If you remove Southampton’s 8-0 destruction of Sunderland in October, suddenly their goal conversion percentage drops by 4, and their average goals per game drops from 2 to 1.3. Their deviation conversion percentage also dips from 8 to 4, and everything feels right again. Southampton FC is not a historically significant Manchester team, and they don’t have Luis Suarez, Daniel Sturridge, and Raheem Sterling up top. Dustin Tadic, Jay Rodriguez, and Graziano Pellè​ are nice, though. 

They lack the squad depth. All of those summer signings would’ve made for dope depth had they not sold everyone else. The EPL season is a marathon, not a sprint. Southampton have been fortunate with injuries thus far, and that will probably change.
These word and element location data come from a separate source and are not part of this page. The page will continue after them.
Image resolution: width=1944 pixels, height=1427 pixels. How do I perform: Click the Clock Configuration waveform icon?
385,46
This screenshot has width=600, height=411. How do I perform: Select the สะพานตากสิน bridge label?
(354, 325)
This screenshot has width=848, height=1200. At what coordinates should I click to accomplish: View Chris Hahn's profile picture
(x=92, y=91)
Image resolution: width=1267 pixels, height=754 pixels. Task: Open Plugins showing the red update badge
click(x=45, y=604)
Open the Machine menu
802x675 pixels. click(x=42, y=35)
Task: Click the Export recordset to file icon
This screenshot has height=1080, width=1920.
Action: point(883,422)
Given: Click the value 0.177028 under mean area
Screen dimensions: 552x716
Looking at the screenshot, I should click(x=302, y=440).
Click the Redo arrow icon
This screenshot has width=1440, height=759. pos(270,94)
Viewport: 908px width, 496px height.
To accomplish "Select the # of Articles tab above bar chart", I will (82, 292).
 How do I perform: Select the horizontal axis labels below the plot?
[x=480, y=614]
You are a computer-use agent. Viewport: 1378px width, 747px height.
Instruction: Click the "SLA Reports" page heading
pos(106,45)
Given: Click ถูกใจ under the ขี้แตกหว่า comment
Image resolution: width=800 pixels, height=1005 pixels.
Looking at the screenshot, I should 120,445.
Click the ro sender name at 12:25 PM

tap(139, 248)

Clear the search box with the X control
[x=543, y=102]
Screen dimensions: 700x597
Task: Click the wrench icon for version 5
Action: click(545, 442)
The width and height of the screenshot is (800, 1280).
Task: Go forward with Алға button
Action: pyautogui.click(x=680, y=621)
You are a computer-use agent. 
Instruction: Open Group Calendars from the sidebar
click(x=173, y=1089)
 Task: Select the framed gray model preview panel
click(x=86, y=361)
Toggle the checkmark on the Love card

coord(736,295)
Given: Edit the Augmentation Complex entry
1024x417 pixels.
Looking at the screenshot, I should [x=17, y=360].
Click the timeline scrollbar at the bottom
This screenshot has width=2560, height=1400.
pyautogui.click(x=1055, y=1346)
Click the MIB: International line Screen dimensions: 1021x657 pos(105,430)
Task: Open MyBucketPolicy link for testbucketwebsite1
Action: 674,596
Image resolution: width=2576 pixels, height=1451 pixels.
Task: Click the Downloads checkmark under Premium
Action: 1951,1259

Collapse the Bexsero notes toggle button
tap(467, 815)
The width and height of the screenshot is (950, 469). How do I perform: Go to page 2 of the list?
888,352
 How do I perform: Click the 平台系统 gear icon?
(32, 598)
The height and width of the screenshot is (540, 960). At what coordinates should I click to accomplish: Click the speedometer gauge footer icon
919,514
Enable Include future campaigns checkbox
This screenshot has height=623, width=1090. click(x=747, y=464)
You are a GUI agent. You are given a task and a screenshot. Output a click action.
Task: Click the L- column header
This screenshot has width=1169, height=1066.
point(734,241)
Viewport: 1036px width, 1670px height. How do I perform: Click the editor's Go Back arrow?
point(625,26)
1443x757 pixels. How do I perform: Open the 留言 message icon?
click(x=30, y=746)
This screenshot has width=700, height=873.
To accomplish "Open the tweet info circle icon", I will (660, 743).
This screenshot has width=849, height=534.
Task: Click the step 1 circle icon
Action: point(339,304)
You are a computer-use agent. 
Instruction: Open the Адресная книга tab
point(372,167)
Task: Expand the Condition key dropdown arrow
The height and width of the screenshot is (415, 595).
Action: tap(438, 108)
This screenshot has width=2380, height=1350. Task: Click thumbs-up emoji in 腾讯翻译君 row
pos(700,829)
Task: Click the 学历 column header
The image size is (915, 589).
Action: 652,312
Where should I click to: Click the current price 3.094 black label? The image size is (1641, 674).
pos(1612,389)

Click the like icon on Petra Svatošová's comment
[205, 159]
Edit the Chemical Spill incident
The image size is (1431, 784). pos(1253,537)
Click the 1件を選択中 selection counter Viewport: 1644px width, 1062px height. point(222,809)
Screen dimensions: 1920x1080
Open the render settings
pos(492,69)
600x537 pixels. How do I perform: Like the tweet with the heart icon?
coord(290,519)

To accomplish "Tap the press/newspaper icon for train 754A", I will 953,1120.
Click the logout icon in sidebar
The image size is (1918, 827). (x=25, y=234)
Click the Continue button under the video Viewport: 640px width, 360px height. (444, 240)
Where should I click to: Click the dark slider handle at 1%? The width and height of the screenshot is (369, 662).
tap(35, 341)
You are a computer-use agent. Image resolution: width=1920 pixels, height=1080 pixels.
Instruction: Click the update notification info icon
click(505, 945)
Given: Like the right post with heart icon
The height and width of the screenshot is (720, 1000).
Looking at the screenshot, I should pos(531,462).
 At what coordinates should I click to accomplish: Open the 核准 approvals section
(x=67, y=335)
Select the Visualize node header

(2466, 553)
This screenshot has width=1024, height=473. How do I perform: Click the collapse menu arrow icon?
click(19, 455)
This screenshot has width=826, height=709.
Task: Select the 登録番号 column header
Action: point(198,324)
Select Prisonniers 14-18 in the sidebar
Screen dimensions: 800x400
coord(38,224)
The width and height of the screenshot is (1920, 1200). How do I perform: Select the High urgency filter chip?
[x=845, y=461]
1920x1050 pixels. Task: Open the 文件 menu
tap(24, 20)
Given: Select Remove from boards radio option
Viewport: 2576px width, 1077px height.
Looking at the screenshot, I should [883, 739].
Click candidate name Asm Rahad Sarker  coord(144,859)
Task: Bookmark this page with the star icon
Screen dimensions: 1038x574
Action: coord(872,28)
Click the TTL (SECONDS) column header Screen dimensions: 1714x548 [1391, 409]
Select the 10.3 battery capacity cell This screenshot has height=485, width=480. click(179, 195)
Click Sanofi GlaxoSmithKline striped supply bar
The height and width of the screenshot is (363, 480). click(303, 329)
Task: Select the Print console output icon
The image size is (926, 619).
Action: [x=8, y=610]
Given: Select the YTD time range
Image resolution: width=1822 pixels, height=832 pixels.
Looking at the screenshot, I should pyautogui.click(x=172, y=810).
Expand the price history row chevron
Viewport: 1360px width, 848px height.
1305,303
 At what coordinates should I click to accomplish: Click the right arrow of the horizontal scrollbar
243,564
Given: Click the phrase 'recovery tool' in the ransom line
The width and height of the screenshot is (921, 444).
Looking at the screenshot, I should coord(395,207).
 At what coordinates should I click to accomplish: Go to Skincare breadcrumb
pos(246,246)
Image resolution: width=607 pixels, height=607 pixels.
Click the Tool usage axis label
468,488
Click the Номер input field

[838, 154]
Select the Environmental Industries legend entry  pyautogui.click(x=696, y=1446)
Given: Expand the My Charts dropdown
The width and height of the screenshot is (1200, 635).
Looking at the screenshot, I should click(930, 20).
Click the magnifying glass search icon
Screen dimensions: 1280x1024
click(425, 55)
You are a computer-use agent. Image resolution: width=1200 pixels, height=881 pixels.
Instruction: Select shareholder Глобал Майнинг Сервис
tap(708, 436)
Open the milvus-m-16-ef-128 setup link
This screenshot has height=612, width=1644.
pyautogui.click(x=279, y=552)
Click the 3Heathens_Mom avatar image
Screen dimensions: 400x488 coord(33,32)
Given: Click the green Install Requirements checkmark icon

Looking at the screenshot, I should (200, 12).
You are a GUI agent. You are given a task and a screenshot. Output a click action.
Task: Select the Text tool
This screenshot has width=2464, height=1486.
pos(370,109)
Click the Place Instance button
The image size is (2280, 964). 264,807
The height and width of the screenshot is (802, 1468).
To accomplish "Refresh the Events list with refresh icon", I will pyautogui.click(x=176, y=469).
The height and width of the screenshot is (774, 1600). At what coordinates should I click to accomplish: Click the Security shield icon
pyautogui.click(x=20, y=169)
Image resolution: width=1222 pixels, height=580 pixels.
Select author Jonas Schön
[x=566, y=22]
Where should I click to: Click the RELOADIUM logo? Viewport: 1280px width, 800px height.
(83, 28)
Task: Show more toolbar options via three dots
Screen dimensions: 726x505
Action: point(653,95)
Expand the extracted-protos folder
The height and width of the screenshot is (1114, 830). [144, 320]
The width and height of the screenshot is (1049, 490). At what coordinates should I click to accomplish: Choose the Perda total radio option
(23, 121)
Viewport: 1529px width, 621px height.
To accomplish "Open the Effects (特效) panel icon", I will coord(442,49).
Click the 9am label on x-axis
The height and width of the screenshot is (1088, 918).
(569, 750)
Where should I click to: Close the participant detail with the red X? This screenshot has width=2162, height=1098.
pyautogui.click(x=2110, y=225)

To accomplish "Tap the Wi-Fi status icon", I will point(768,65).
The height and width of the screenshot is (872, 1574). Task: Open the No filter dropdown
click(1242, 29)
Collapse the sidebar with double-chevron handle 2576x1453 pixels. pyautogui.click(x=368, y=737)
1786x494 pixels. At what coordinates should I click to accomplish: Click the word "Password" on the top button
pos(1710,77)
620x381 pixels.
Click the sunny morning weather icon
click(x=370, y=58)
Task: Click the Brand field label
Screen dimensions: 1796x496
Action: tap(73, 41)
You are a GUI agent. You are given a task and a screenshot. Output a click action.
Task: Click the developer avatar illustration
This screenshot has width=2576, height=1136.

How Koeman and Southampton generate results in the face of adversity and injury will be an indicator of just how real they are.

At this point, though, they’re real enough. But as Drake said, “You know it's real when you are who you think you are.” Exactly. Over these next nine matches, Southampton have to play Man City, Chelsea, Arsenal (twice), and Manchester United (twice). Beat Man City on Sunday—a team that hasn’t lost more than six Premiership matches per season since 2011—and those five matches against real-ass teams will have the players thinking that they belong.

Then again, Southampton trains their players to not fall victim to the emotional peaks and valleys of the Premiership marathon. It’s almost Spurs-ian. “What’s satisfying is that what we call the Southampton Way worked,” says Reed. “Keep your focus, don’t panic, you know you’ve got systems and processes in place. There’s no knee-jerk reaction here. Stick to it. See it through.”